After leaving our luxurious digs in Kuala Lumpur, we arrived in Singapore and checked into 'The Inn Crowd
' in the middle of little India and very quickly acclimatised back to our grubby ways, embracing the cheap beers, $2 noodles for dinner and shower sharing with 30 other people. Our first mission was
to find some good food and in our chosen location we weren't short of curry houses pumping out enticing aromas. We passed a number of very authentic Indian eateries displaying mouth-watering menus but it wasn't until we found an Indian man dressed up as Steve Irwin ushering us into a dark restaurant decked out with masses of plastic leaves, fake waterfalls and huge animal models that we were content. An Indian version of the rainforest cafe was a strange concept to behold for us all and while we initially considered that they had perhaps spent a little too much effort on the decoration and not enough on the food, we were pleasantly surprised with a most satisfying feast.

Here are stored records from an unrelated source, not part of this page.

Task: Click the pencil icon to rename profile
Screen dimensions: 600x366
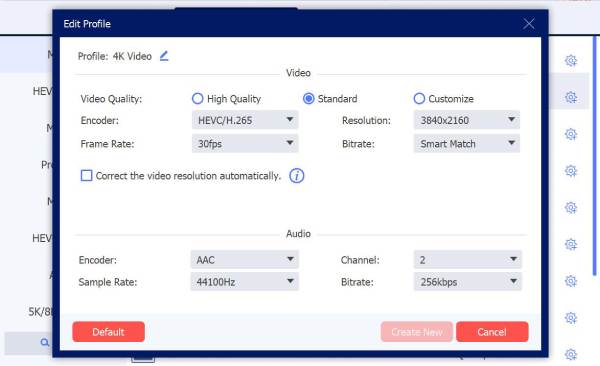Action: 164,56
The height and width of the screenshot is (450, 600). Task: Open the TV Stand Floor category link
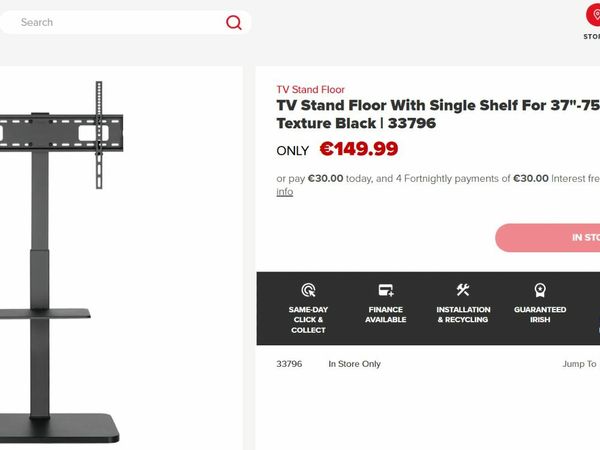310,90
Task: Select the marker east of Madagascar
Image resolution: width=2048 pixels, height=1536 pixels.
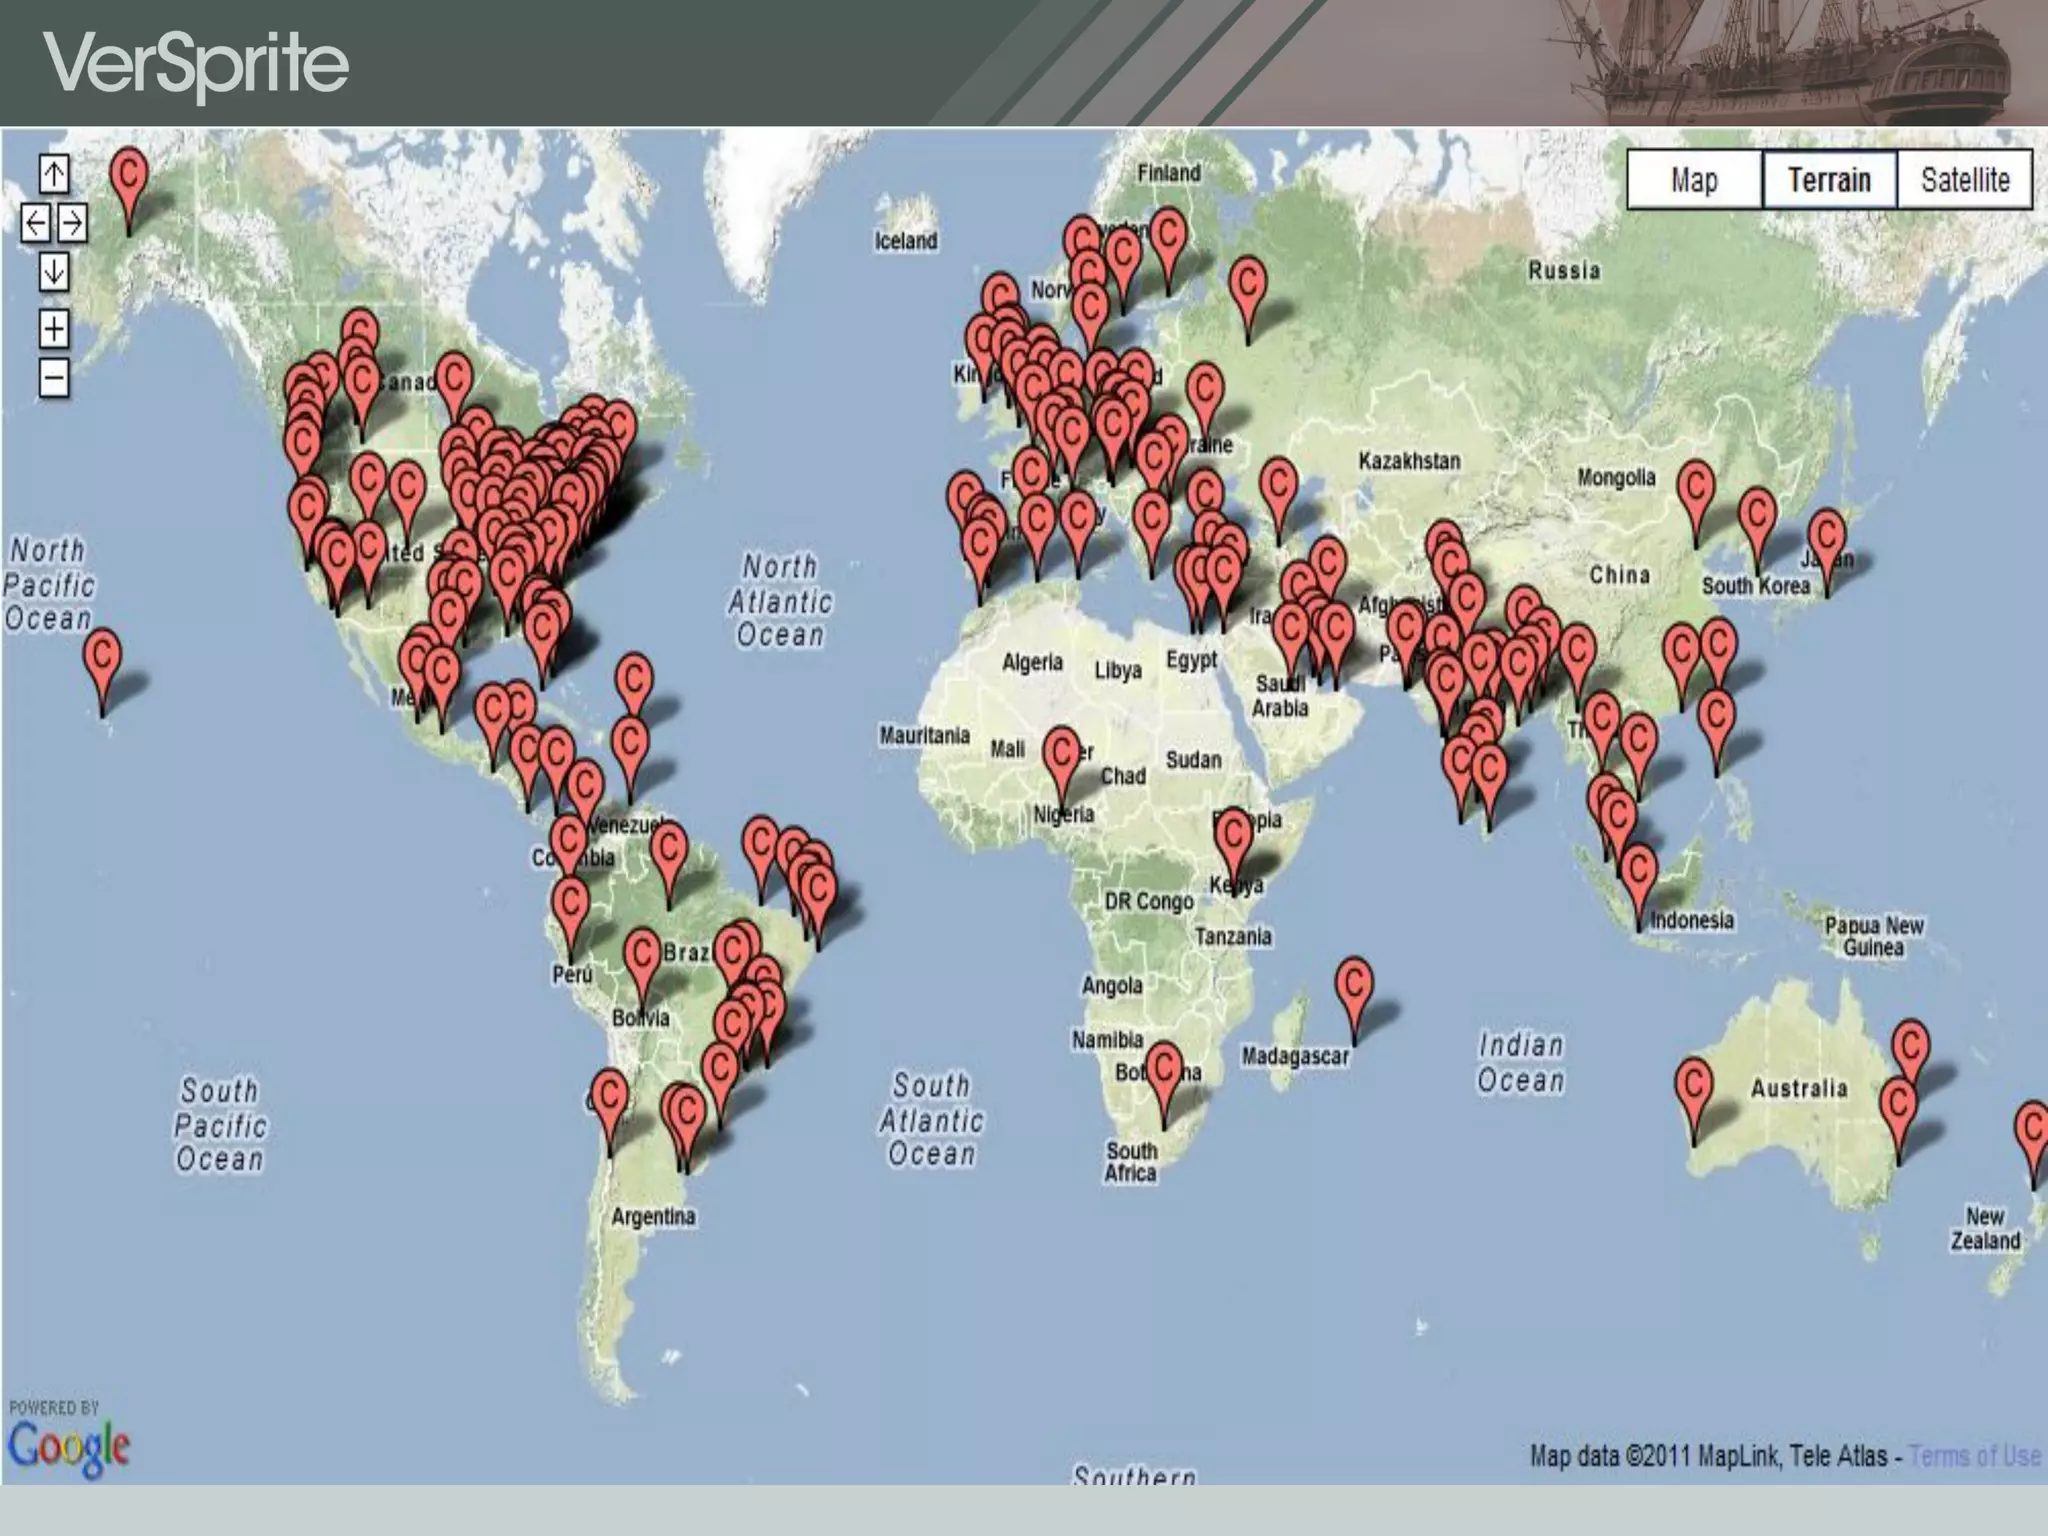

We all decided that some fun was in order and rather than resorting to alcohol as we usually do, a two day pass to Universal Studios
seemed like a more appealing way to part with our dwindling funds. We mastered the MRT subway system and for the next 2 days our biggest worry was whether we would choose to be 'Human' or 'Cylon' on the Battlestar Galactica
. On our final weekend in Singapore, we ventured into the city to picnic and
sunbathe under the trees of the Botanical Gardens
, joined the throngs of tourists flocking to Clarke Quay
and the famous Merlion
and wandered through Chinatown
. If only we had been a little richer, it would have been an impressive city in which to check out the nightlife but we decided to save ourselves for Bali and stuck to a few Tiger beers and some low-key socialising at the hostel before catching the MRT across to Changi Airport for our flight to Denpasar on Monday afternoon.
We arrived in Kuta, South Bali that evening with our drinking heads on, ready to sample what was rumoured to be some excellent nightlife. We had overlooked just one minor detail however- accommodation. While we thought that cheap guesthouses would be readily available on every corner, we quickly realised that Bali operates on two opposing ends of the pricing spectrum. We had the choice of either extremely luxurious resorts or run down shacks and not wishing to blow a two week budget on just one night, we opted for the shack in a murky back garden in which we were greeted by an old, topless Indonesian woman lurking in the shadows by our room.
Slightly terrified, we headed to the civilisation of Sky Garden
, got on the jungle jam jars and got so drunk that Sarah had to close her eyes the entire way home because she went blind. Tuesday was something of a write off (darkened room, curtains closed, no sudden movements) but on Wednesday we vacated our shack, said farewell to the lurking boob flasher and headed to 'Rosani Hotel
' in nearly Legian which, with a pool, amazing room and lovely staff, definitely tops our favourite places to stay so far.
We spent the next two weeks alternating between Kuta, Legian and Jimbaran beach in between partying at Sky Gardens rooftop bars and lazy days dipping in and out of the pool. The beaches were fantastic in a rugged and less exotic way to those we had enjoyed so far. A rougher version of paradise, the winds blew stronger and instead of clear waters gently lapping fine, powdery sands, the waves took on a forceful life of their own, hurling the flocks of surfers into the shore and bringing piles of debris and driftwood in its path. Vastly different beaches but equally as exciting to observe, full of energy and our
tans certainly did not suffer. We left Bali refreshed, brown and content as three months in Asia came to an end and Australia beckoned.
We had trekked through the jungles of Northern Thailand, ridden on elephants necks, swam in natures impressive waterfalls, sampled the drinking delights and ping- pong horrors of Bangkok and partied with buckets and neon paint on the stunning Southern islands. We had experienced the impossible beauty of halong bay at sunset, the terror of bustling Hanoi and the devastating truths embedded in Cambodia's shocking history. Malaysia had been luxurious, Singapore exciting and Indonesia relaxing and liver destroying all at once. It had not always been easy (Koh Crack den will remain with me forever) but with two of my best friends it had always been fun. In some ways it was hard to comprehend that we had already reached the middle of our trip but in others, when we think back to all the things we've seen and done in three months, I am both immensely proud if what we have achieved and extremely excited to have another three to do it all over again.